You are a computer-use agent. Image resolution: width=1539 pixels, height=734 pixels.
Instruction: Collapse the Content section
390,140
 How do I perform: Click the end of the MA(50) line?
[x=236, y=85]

___

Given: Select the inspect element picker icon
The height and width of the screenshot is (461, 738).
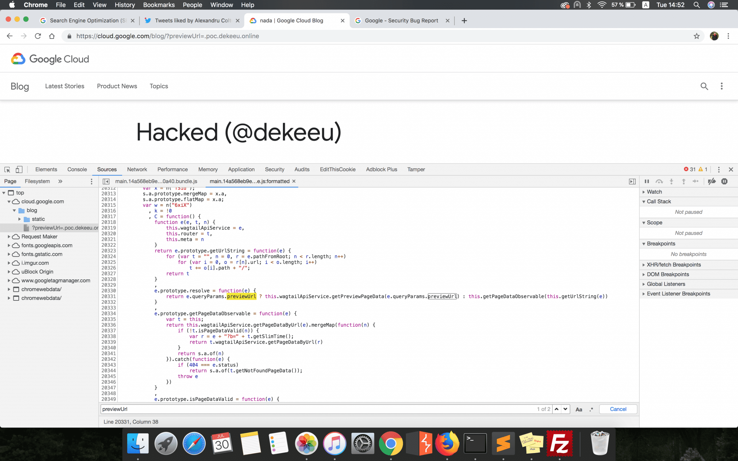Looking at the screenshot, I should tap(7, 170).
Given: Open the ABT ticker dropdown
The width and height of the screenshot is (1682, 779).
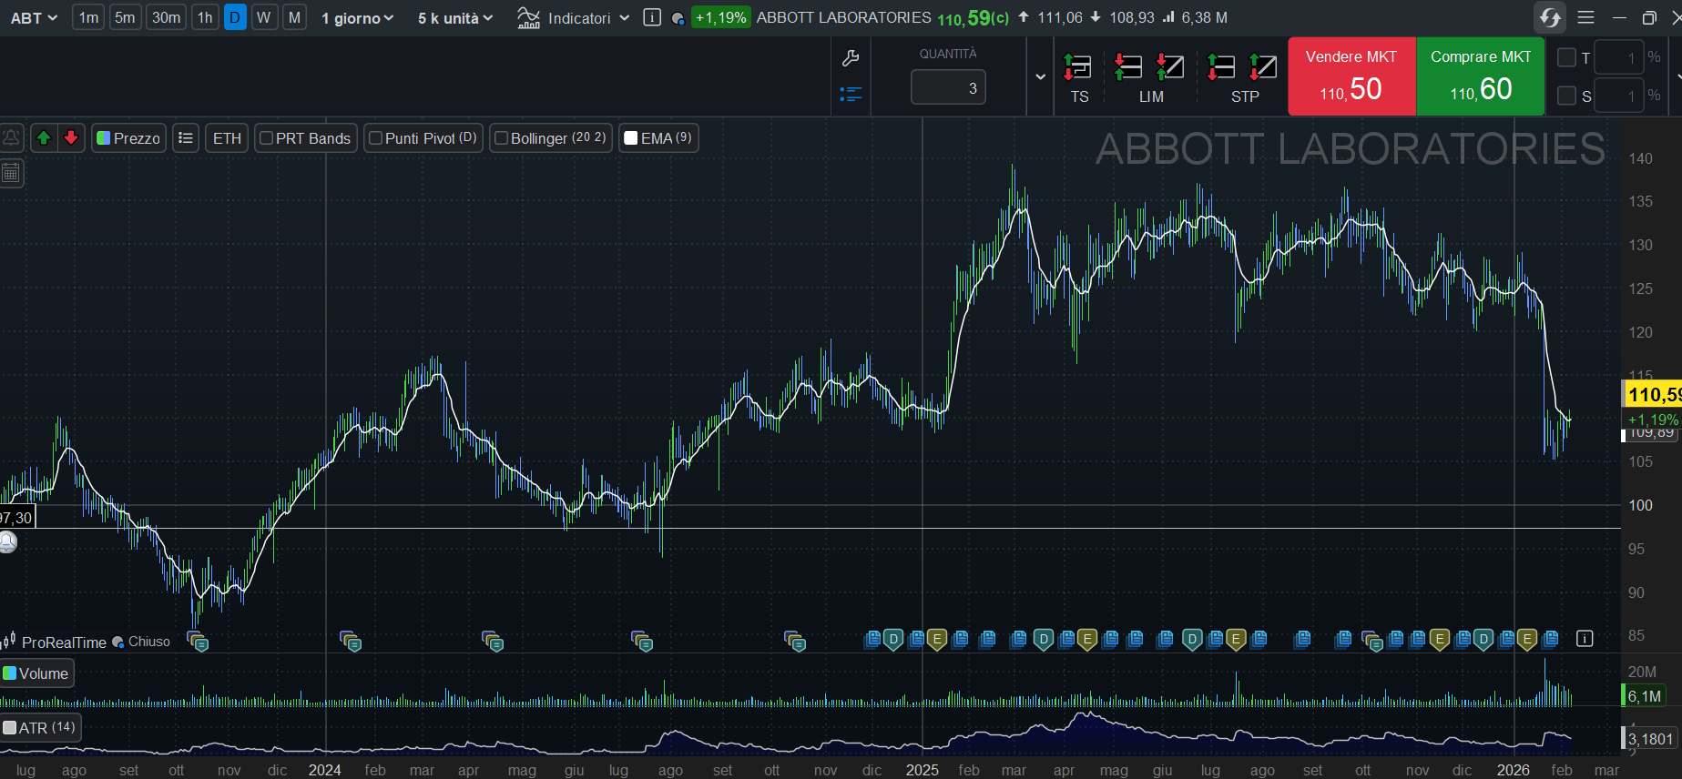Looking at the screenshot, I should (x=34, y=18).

___

From the entries above, pull out each line that includes "Given".

§ **Your solution**
Given: Select the inspect element picker icon
Given: Open the ABT ticker dropdown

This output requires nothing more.